Dataset records below:

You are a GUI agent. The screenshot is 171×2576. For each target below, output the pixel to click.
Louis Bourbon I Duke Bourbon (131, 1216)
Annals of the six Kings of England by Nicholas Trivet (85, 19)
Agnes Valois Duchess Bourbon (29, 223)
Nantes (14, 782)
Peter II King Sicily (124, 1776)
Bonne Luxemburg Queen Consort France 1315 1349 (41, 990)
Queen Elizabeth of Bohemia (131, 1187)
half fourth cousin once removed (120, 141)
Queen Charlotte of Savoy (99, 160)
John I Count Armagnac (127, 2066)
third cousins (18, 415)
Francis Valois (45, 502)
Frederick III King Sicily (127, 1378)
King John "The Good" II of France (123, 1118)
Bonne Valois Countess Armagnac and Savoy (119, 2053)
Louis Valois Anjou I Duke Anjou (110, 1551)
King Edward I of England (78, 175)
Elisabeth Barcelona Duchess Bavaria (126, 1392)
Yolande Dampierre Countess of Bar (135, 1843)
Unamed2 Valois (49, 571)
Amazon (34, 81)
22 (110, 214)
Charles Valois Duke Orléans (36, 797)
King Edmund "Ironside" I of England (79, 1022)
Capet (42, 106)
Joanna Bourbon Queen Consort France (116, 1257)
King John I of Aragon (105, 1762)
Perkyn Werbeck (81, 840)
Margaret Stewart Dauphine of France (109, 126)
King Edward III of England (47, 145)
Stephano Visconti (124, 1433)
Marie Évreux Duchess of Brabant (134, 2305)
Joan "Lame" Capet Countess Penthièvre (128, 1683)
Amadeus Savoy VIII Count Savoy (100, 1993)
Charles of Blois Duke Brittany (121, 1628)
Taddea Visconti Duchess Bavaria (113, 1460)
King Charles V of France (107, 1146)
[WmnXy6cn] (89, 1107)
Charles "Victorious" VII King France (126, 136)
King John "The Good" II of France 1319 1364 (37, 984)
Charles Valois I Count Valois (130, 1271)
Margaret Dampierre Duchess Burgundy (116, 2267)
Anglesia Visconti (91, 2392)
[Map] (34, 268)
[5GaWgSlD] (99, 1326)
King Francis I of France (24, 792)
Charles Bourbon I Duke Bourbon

End of Dataset records.

### Exercise
Between the first line of the entries above and the line with "Marie Évreux Duchess of Brabant (134, 2305)", both included, copy every line exactly and nothing outside that range.

### Solution for this task
You are a GUI agent. The screenshot is 171×2576. For each target below, output the pixel to click.
Louis Bourbon I Duke Bourbon (131, 1216)
Annals of the six Kings of England by Nicholas Trivet (85, 19)
Agnes Valois Duchess Bourbon (29, 223)
Nantes (14, 782)
Peter II King Sicily (124, 1776)
Bonne Luxemburg Queen Consort France 1315 1349 (41, 990)
Queen Elizabeth of Bohemia (131, 1187)
half fourth cousin once removed (120, 141)
Queen Charlotte of Savoy (99, 160)
John I Count Armagnac (127, 2066)
third cousins (18, 415)
Francis Valois (45, 502)
Frederick III King Sicily (127, 1378)
King John "The Good" II of France (123, 1118)
Bonne Valois Countess Armagnac and Savoy (119, 2053)
Louis Valois Anjou I Duke Anjou (110, 1551)
King Edward I of England (78, 175)
Elisabeth Barcelona Duchess Bavaria (126, 1392)
Yolande Dampierre Countess of Bar (135, 1843)
Unamed2 Valois (49, 571)
Amazon (34, 81)
22 (110, 214)
Charles Valois Duke Orléans (36, 797)
King Edmund "Ironside" I of England (79, 1022)
Capet (42, 106)
Joanna Bourbon Queen Consort France (116, 1257)
King John I of Aragon (105, 1762)
Perkyn Werbeck (81, 840)
Margaret Stewart Dauphine of France (109, 126)
King Edward III of England (47, 145)
Stephano Visconti (124, 1433)
Marie Évreux Duchess of Brabant (134, 2305)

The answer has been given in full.